— START Material for this exercise —

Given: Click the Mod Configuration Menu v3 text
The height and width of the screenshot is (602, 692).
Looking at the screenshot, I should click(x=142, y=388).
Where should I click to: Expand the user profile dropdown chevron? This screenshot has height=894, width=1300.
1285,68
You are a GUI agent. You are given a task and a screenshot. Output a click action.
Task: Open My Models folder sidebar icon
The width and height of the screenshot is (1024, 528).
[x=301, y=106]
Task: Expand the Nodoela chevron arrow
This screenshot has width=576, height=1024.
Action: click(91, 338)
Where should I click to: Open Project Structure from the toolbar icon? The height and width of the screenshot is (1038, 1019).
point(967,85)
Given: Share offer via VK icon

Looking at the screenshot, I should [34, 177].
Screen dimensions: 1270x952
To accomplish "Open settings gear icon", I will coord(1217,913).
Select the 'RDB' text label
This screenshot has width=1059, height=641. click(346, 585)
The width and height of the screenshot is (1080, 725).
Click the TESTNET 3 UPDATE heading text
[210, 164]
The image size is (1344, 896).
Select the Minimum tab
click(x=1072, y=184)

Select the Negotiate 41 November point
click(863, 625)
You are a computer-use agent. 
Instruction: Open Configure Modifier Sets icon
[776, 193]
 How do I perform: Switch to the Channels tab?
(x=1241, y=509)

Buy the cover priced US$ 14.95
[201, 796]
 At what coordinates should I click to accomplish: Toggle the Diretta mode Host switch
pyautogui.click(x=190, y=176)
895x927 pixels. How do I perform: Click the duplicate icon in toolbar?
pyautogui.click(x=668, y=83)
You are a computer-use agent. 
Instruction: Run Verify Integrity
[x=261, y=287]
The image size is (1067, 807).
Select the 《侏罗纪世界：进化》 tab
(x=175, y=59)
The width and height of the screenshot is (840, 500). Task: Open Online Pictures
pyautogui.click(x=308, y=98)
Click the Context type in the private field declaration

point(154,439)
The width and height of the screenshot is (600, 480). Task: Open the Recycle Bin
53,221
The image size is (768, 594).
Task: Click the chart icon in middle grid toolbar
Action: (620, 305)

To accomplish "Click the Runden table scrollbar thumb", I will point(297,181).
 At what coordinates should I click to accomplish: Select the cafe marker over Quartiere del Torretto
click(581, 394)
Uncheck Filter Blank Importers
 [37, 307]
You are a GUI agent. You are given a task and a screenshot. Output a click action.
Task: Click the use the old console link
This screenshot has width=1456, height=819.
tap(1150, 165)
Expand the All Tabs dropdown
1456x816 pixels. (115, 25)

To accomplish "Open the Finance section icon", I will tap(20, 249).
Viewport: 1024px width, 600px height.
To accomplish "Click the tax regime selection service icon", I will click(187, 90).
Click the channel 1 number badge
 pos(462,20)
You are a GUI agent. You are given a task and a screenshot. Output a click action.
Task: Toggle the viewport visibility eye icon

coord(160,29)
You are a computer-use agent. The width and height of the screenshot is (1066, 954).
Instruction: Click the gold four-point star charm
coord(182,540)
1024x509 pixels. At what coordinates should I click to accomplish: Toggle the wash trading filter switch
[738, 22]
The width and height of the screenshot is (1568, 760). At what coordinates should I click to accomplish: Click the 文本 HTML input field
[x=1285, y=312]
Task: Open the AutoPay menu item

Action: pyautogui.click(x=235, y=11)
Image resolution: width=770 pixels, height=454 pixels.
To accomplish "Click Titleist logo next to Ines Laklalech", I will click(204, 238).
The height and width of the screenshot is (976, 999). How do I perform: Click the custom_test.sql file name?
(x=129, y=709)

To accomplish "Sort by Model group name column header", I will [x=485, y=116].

— END Material for this exercise —

▸ **The problem**
Can you reproduce the listing above with every "Recycle Bin" swapped for "Trash Bin" and all else unchanged?

▸ **The solution**
Given: Click the Mod Configuration Menu v3 text
The height and width of the screenshot is (602, 692).
Looking at the screenshot, I should click(x=142, y=388).
Where should I click to: Expand the user profile dropdown chevron? This screenshot has height=894, width=1300.
1285,68
You are a GUI agent. You are given a task and a screenshot. Output a click action.
Task: Open My Models folder sidebar icon
The width and height of the screenshot is (1024, 528).
[x=301, y=106]
Task: Expand the Nodoela chevron arrow
This screenshot has width=576, height=1024.
Action: click(91, 338)
Where should I click to: Open Project Structure from the toolbar icon? The height and width of the screenshot is (1038, 1019).
point(967,85)
Given: Share offer via VK icon

Looking at the screenshot, I should [34, 177].
Screen dimensions: 1270x952
To accomplish "Open settings gear icon", I will coord(1217,913).
Select the 'RDB' text label
This screenshot has width=1059, height=641. click(346, 585)
The width and height of the screenshot is (1080, 725).
Click the TESTNET 3 UPDATE heading text
[210, 164]
The image size is (1344, 896).
Select the Minimum tab
click(x=1072, y=184)

Select the Negotiate 41 November point
click(863, 625)
You are a computer-use agent. 
Instruction: Open Configure Modifier Sets icon
[776, 193]
 How do I perform: Switch to the Channels tab?
(x=1241, y=509)

Buy the cover priced US$ 14.95
[201, 796]
 At what coordinates should I click to accomplish: Toggle the Diretta mode Host switch
pyautogui.click(x=190, y=176)
895x927 pixels. How do I perform: Click the duplicate icon in toolbar?
pyautogui.click(x=668, y=83)
You are a computer-use agent. 
Instruction: Run Verify Integrity
[x=261, y=287]
The image size is (1067, 807).
Select the 《侏罗纪世界：进化》 tab
(x=175, y=59)
The width and height of the screenshot is (840, 500). Task: Open Online Pictures
pyautogui.click(x=308, y=98)
Click the Context type in the private field declaration

point(154,439)
The width and height of the screenshot is (600, 480). Task: Open the Trash Bin
53,221
The image size is (768, 594).
Task: Click the chart icon in middle grid toolbar
Action: (620, 305)

To accomplish "Click the Runden table scrollbar thumb", I will point(297,181).
 At what coordinates should I click to accomplish: Select the cafe marker over Quartiere del Torretto
click(581, 394)
Uncheck Filter Blank Importers
 [37, 307]
You are a GUI agent. You are given a task and a screenshot. Output a click action.
Task: Click the use the old console link
This screenshot has width=1456, height=819.
tap(1150, 165)
Expand the All Tabs dropdown
1456x816 pixels. (115, 25)

To accomplish "Open the Finance section icon", I will tap(20, 249).
Viewport: 1024px width, 600px height.
To accomplish "Click the tax regime selection service icon", I will click(187, 90).
Click the channel 1 number badge
 pos(462,20)
You are a GUI agent. You are given a task and a screenshot. Output a click action.
Task: Toggle the viewport visibility eye icon

coord(160,29)
You are a computer-use agent. The width and height of the screenshot is (1066, 954).
Instruction: Click the gold four-point star charm
coord(182,540)
1024x509 pixels. At what coordinates should I click to accomplish: Toggle the wash trading filter switch
[738, 22]
The width and height of the screenshot is (1568, 760). At what coordinates should I click to accomplish: Click the 文本 HTML input field
[x=1285, y=312]
Task: Open the AutoPay menu item

Action: pyautogui.click(x=235, y=11)
Image resolution: width=770 pixels, height=454 pixels.
To accomplish "Click Titleist logo next to Ines Laklalech", I will click(204, 238).
The height and width of the screenshot is (976, 999). How do I perform: Click the custom_test.sql file name?
(x=129, y=709)

To accomplish "Sort by Model group name column header", I will [x=485, y=116].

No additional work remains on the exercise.